--- Input material ---
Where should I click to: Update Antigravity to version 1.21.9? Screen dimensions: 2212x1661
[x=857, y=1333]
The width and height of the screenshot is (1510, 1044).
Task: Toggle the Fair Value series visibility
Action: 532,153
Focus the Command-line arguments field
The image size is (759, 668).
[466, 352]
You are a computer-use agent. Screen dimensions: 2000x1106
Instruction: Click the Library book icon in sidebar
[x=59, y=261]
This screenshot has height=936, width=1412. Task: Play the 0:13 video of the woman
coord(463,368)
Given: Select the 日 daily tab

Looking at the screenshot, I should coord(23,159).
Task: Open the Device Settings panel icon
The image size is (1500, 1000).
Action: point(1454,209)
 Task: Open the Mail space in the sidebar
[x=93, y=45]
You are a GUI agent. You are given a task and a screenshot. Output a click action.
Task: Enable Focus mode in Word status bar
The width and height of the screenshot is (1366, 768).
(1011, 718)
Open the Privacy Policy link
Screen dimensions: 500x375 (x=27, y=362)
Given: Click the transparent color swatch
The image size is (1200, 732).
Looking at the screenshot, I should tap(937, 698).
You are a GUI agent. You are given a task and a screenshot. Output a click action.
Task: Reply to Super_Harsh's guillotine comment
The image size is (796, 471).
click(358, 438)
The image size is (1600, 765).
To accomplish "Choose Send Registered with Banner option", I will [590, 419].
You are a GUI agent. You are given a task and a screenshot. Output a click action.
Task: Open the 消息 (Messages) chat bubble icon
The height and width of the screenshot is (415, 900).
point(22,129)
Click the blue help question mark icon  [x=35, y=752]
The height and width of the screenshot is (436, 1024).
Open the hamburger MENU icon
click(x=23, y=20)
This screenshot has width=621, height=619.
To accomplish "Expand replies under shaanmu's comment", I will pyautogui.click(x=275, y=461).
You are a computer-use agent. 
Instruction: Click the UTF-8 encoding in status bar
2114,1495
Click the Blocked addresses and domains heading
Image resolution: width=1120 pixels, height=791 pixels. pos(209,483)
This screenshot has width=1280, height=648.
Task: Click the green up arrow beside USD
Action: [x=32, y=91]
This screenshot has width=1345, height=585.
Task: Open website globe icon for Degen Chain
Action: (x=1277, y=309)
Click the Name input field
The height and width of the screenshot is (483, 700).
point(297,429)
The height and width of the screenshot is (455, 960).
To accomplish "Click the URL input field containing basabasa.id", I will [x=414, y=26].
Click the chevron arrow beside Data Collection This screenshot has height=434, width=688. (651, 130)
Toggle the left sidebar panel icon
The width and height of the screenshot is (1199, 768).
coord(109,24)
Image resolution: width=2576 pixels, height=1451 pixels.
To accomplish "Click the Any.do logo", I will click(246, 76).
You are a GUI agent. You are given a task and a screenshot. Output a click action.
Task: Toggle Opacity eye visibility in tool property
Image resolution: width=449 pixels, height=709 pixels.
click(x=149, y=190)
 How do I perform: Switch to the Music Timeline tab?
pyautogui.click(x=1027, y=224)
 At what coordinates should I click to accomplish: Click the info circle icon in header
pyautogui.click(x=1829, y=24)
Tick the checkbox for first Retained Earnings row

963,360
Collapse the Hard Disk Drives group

--- Work to do ---
Can you rewrite the entries from the line containing "The image size is (1600, 765)." through the line containing "coord(109,24)", replacing "chevron arrow" with "dropdown arrow" and leaving everything else unchanged?

--- Finished answer ---
The image size is (1600, 765).
To accomplish "Choose Send Registered with Banner option", I will [590, 419].
You are a GUI agent. You are given a task and a screenshot. Output a click action.
Task: Open the 消息 (Messages) chat bubble icon
The height and width of the screenshot is (415, 900).
point(22,129)
Click the blue help question mark icon  [x=35, y=752]
The height and width of the screenshot is (436, 1024).
Open the hamburger MENU icon
click(x=23, y=20)
This screenshot has width=621, height=619.
To accomplish "Expand replies under shaanmu's comment", I will pyautogui.click(x=275, y=461).
You are a computer-use agent. 
Instruction: Click the UTF-8 encoding in status bar
2114,1495
Click the Blocked addresses and domains heading
Image resolution: width=1120 pixels, height=791 pixels. pos(209,483)
This screenshot has width=1280, height=648.
Task: Click the green up arrow beside USD
Action: [x=32, y=91]
This screenshot has width=1345, height=585.
Task: Open website globe icon for Degen Chain
Action: (x=1277, y=309)
Click the Name input field
The height and width of the screenshot is (483, 700).
point(297,429)
The height and width of the screenshot is (455, 960).
To accomplish "Click the URL input field containing basabasa.id", I will [x=414, y=26].
Click the dropdown arrow beside Data Collection This screenshot has height=434, width=688. (651, 130)
Toggle the left sidebar panel icon
The width and height of the screenshot is (1199, 768).
coord(109,24)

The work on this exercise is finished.